> What you will do: The records below are to be reproduced exactly, and no picture should appear in the copy.

• • •

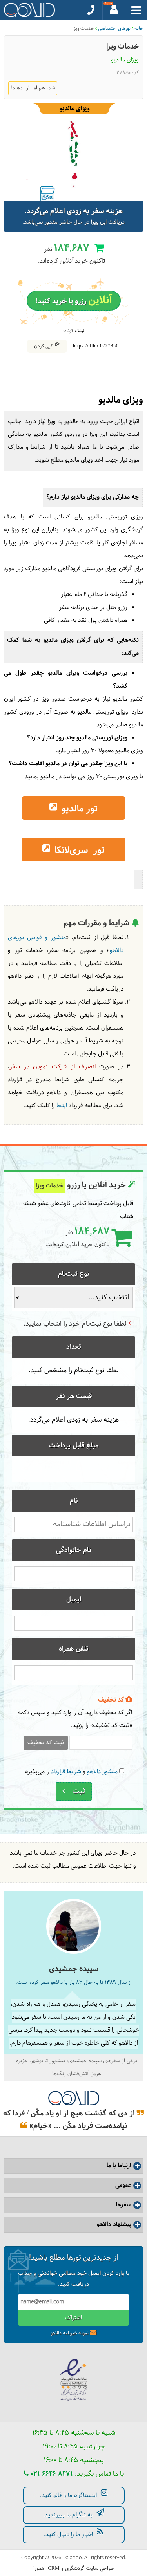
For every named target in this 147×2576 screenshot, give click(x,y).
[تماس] (91, 10)
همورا (39, 2568)
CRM (54, 2568)
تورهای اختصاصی (114, 29)
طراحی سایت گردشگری (89, 2568)
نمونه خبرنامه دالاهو (70, 2333)
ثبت (78, 1791)
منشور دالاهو (102, 1772)
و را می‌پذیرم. (70, 1772)
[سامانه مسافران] (114, 10)
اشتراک (73, 2318)
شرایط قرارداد (66, 1772)
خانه (138, 29)
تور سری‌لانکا (78, 850)
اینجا (61, 1106)
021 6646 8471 (51, 2474)
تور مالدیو (78, 809)
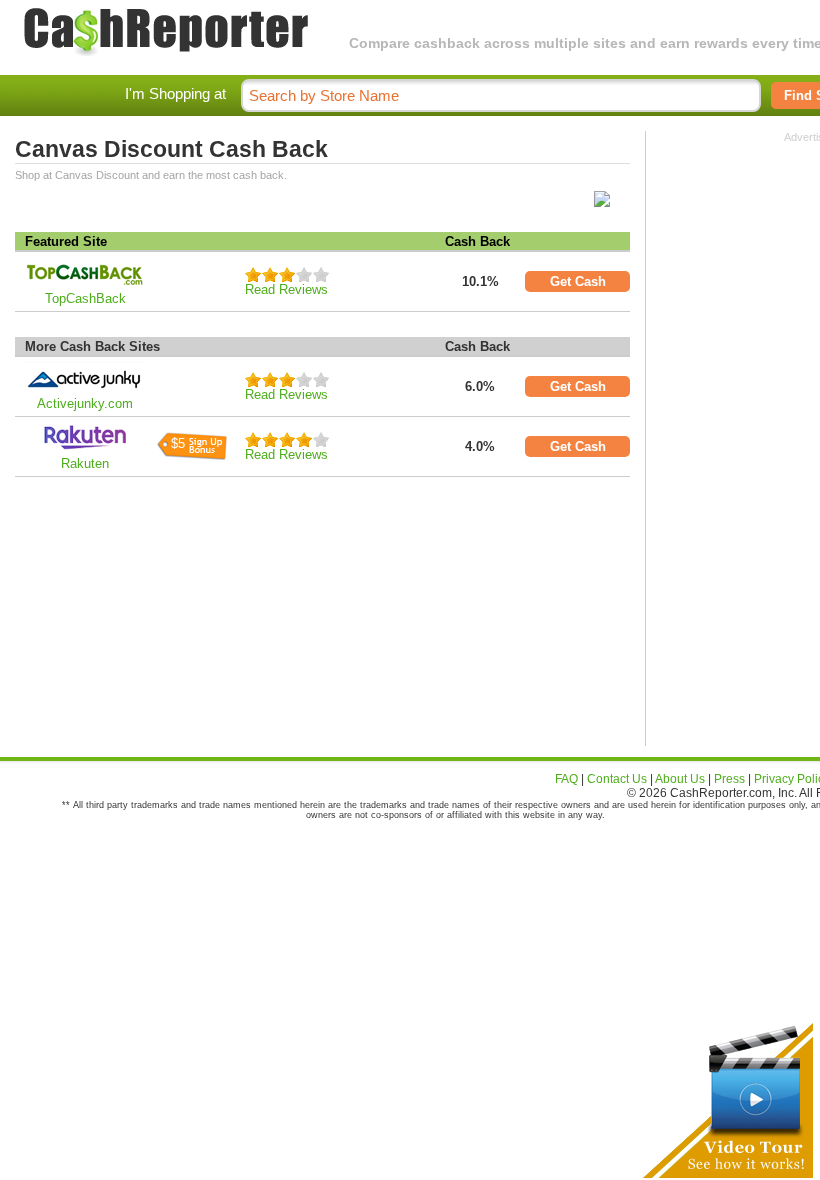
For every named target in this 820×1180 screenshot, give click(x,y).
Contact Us (617, 779)
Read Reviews (286, 289)
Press (729, 779)
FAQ (566, 779)
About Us (680, 779)
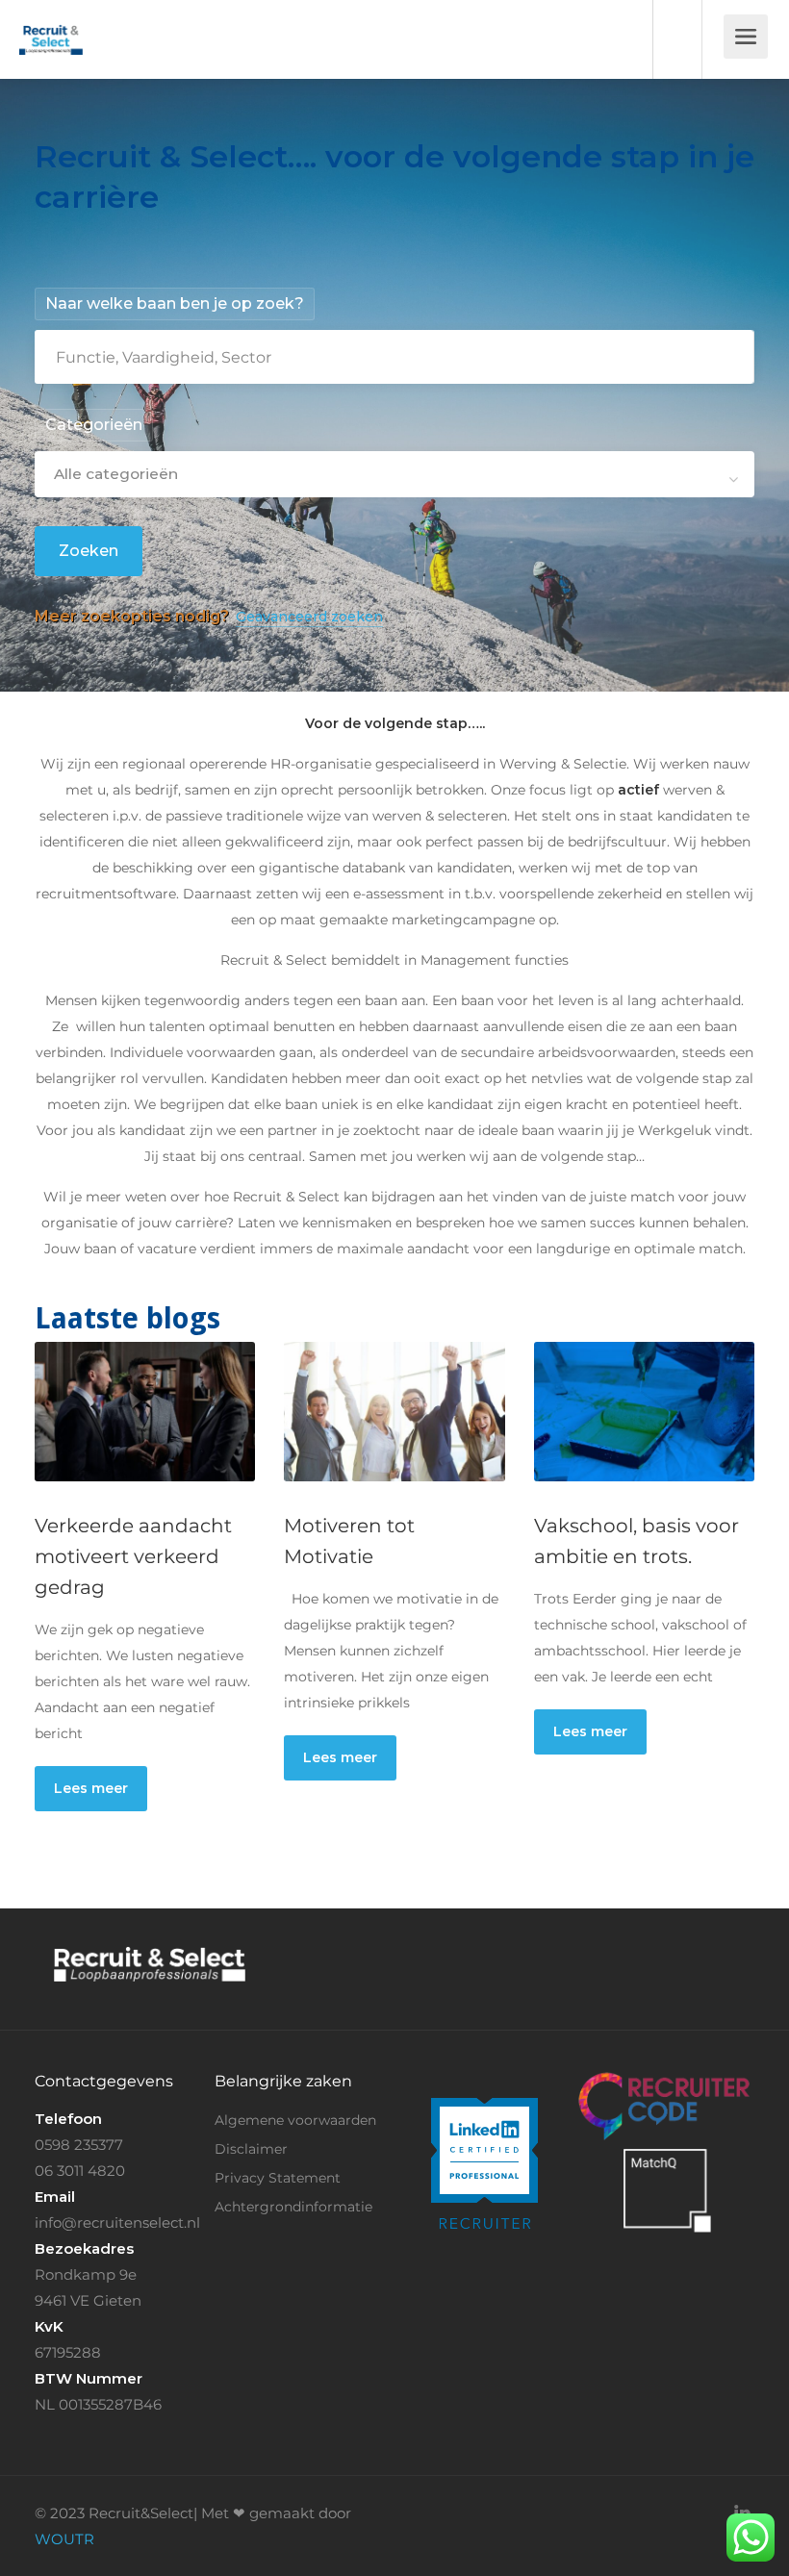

• • •

> Answer below:
For every named target in this 147×2576 screenshot, give click(x,y).
[تماس] (91, 10)
همورا (39, 2568)
CRM (54, 2568)
تورهای اختصاصی (114, 29)
طراحی سایت گردشگری (89, 2568)
نمونه خبرنامه دالاهو (70, 2333)
ثبت (78, 1791)
منشور دالاهو (102, 1772)
و را می‌پذیرم. (70, 1772)
[سامانه مسافران] (114, 10)
اشتراک (73, 2318)
شرایط قرارداد (66, 1772)
خانه (138, 29)
تور سری‌لانکا (78, 850)
اینجا (61, 1106)
021 6646 8471 (51, 2474)
تور مالدیو (78, 809)
For every named target in this 820×1180 screenshot, give click(x,y).
Contact Us (617, 779)
Read Reviews (286, 289)
Press (729, 779)
FAQ (566, 779)
About Us (680, 779)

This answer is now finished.